- DIRECTIONS FOR THIS TASK: Your answer should be the lines from the one containing "The image size is (1526, 784)." through the final line below, copied exactly.

Stored records:
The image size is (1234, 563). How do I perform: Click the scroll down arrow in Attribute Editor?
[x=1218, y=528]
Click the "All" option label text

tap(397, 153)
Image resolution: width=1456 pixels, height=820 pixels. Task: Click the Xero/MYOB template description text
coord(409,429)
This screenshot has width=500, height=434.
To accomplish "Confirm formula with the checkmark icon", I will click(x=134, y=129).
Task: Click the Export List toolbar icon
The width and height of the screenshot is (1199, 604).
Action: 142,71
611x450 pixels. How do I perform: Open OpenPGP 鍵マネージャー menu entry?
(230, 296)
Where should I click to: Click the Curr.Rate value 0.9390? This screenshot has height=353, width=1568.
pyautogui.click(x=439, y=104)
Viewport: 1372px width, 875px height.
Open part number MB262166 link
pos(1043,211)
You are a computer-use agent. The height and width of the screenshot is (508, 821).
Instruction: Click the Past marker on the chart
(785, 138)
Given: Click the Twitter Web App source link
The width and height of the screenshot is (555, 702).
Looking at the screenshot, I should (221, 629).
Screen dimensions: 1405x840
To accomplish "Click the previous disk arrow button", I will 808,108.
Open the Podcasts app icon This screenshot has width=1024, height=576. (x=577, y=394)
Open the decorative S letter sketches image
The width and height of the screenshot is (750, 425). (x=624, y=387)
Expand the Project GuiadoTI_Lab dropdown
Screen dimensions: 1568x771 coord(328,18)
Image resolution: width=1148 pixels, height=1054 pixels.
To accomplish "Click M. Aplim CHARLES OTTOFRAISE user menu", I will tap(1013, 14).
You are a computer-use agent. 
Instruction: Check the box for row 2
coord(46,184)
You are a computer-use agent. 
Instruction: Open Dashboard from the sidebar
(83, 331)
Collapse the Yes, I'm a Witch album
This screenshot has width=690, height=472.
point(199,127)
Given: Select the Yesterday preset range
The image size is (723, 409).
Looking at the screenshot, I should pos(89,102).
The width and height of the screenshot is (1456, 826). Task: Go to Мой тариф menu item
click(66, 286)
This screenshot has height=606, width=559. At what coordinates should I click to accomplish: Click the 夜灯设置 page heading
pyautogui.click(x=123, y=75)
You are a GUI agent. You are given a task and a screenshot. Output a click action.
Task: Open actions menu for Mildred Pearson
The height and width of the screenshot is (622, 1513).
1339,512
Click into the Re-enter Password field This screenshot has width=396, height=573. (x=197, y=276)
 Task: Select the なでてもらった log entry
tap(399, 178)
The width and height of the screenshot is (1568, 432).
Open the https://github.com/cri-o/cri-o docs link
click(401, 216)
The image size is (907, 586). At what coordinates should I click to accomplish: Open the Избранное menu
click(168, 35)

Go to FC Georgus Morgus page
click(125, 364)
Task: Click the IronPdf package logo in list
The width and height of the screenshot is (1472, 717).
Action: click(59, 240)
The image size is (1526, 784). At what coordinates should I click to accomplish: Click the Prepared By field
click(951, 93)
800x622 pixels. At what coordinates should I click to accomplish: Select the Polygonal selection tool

- TASK RESULT:
The image size is (1526, 784). At what coordinates should I click to accomplish: Click the Prepared By field
click(951, 93)
800x622 pixels. At what coordinates should I click to accomplish: Select the Polygonal selection tool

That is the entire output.